RECORDS FOR THIS TASK>
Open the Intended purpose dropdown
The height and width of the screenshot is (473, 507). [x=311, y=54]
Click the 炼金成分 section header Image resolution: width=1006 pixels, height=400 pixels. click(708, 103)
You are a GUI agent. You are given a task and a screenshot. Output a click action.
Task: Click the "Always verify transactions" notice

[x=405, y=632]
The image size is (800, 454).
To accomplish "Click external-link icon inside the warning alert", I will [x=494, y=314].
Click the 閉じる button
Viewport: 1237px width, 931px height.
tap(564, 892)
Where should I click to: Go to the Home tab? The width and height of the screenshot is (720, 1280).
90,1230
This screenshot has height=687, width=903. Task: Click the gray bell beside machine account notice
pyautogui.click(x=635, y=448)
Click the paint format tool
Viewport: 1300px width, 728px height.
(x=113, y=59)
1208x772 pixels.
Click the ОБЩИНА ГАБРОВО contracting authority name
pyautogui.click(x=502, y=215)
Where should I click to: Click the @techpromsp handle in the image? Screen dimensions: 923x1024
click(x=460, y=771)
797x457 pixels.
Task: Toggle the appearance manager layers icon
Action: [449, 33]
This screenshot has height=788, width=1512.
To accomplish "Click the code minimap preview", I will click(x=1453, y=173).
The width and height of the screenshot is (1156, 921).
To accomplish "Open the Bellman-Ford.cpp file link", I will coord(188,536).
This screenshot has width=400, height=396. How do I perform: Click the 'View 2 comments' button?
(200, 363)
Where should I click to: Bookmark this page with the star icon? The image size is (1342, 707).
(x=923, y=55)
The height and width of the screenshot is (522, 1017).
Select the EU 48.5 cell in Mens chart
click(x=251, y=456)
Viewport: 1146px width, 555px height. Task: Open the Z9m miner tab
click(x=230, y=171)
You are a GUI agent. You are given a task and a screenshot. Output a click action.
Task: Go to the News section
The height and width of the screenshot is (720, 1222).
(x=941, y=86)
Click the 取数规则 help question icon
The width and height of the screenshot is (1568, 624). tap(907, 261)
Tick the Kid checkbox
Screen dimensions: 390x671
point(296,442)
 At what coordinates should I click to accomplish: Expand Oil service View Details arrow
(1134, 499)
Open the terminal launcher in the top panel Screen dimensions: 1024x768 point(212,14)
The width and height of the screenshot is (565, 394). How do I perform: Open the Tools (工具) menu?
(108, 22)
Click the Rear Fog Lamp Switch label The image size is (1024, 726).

TASK ITEM> Only the lines from the one with "Open the terminal" through the final line above belong in the answer, each retyped exactly.

OUTPUT OF THE TASK>
Open the terminal launcher in the top panel Screen dimensions: 1024x768 point(212,14)
The width and height of the screenshot is (565, 394). How do I perform: Open the Tools (工具) menu?
(108, 22)
Click the Rear Fog Lamp Switch label The image size is (1024, 726).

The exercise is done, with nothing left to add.